The war seems distant, and the folks in this corner of Germany appear to be in denial. The von Globig household has a compulsion for keeping the doors in Georgenhof closed, as if shutting out the reality of what is to come. Some harbingers of the coming disaster make their way west from Silesia and pass through the estate; an eccentric stamp collector, a sensual female violinist who is also an ardent Nazi - they warn Katharina von Globig and her housekeeper, the energetic Tantchen, about the approaching Red Army. The family,and indeed most of the inhabitants of the area, are paralyzed, waiting for instructions from the "authorities". The tenuous idyll is finally shattered when the emotionally withdrawn Katharina is bullied by her local pastor into providing overnight shelter for a fugitive Jew. The trickle of German refugees fleeing to the west becomes a flood, and sweeps away the von Globig family along with the entire way of life. The flight to the west is a nightmare of death and destruction - for most in the novel, it was "all for naught".
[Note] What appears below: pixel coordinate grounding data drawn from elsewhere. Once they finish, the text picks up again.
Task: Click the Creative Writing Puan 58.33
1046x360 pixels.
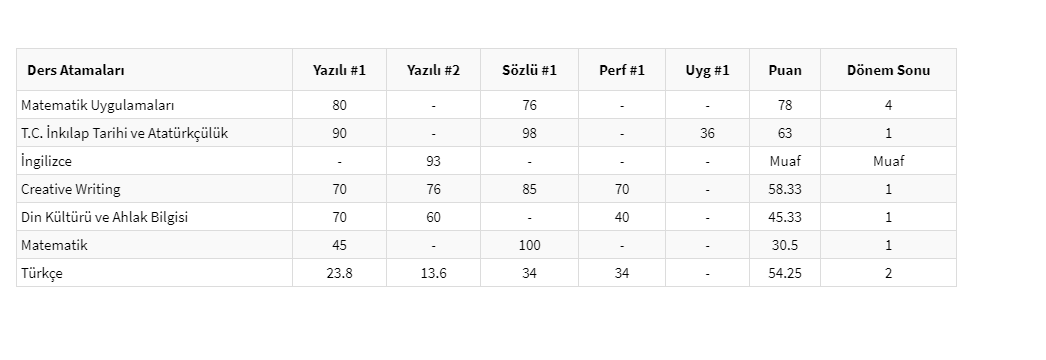Action: click(784, 189)
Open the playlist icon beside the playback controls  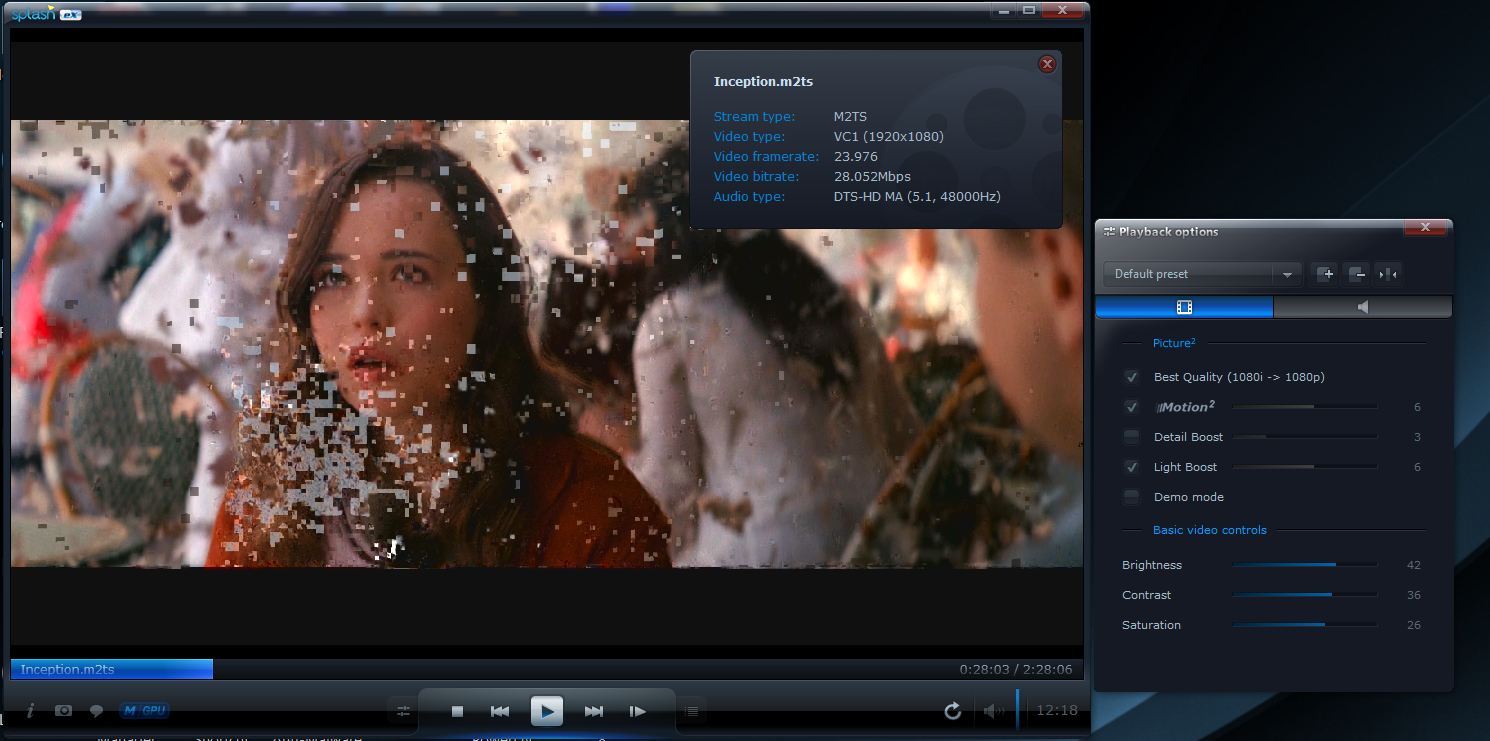pyautogui.click(x=691, y=711)
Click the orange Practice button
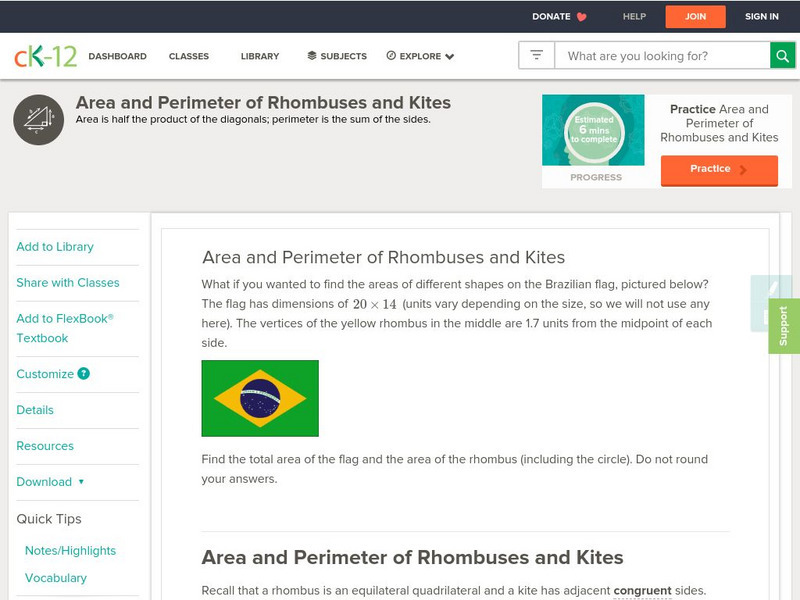Viewport: 800px width, 600px height. coord(719,170)
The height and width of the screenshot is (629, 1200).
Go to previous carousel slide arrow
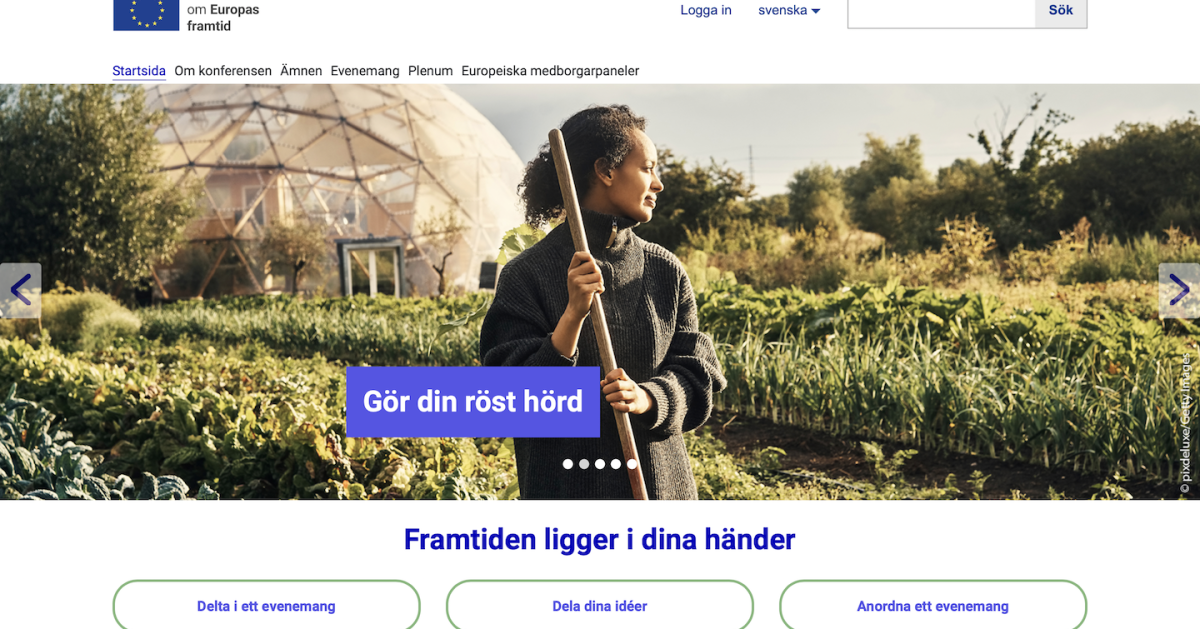(20, 291)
Kempowski portrays a German people who are trapped: trapped to be sure by the approaching Red Army, but also trapped in way of thinking that ultimately spells doom for them. They think nothing of seeing prisoners abused as slave laborers in the frigid cold, although they have an uneasy feeling that they will have to pay a terrible price for this in the future. Basically, they are passive - unable to act even for their own self-preservation as the forces of destruction close in on them. On the other hand, Kempowski refuses to judge them; no character is completely good or evil. The pastor who risks his life for the Jew is a unpleasant man who was a leader in the Deutsche Christen movement - the Nazi perversion of the Protestant church. The local Nazi tyrant saves a young boy from certain death through an act of self-sacrifice. Kempowski simply chonicles human behavior - the heroism, the cowardice - at a moment in history when the institutions of civilization have collapsed.
Kempowski prefaces the novel with a stanza from Martin Luther's great hymn Aus tiefer Not schrei’ ich zu dir which seems to emphasize the futility of all human endeavor:
- Bei dir gilt nichts denn Gnad’ und Gunst
- Die Sünde zu vergeben.
- Es ist doch unser Thun umsonst,
- Auch in dem besten Leben.
(But love and grace with thee prevail, '/O Lord our sins forgiving /The holiest deeds can naught avail / Of all before thee living.)
I am going to start reading *Alles Umsonst* as soon as I get home. I appreciate your review.
Continuing my eccentric reading habits, I'm now about halfway through Brian Aldiss's *The Twinkling of an Eye: My Life as an Englishman.* Born in 1925, he is not much older than Kempowski. He served in the British Army in Burma. He is best known for his science fiction writing. I find him a fascinating character. And there are some parallels between his life and Kempowski's, strangely enough, particularly in the virtually routine brutalization of children in those days, especially boys.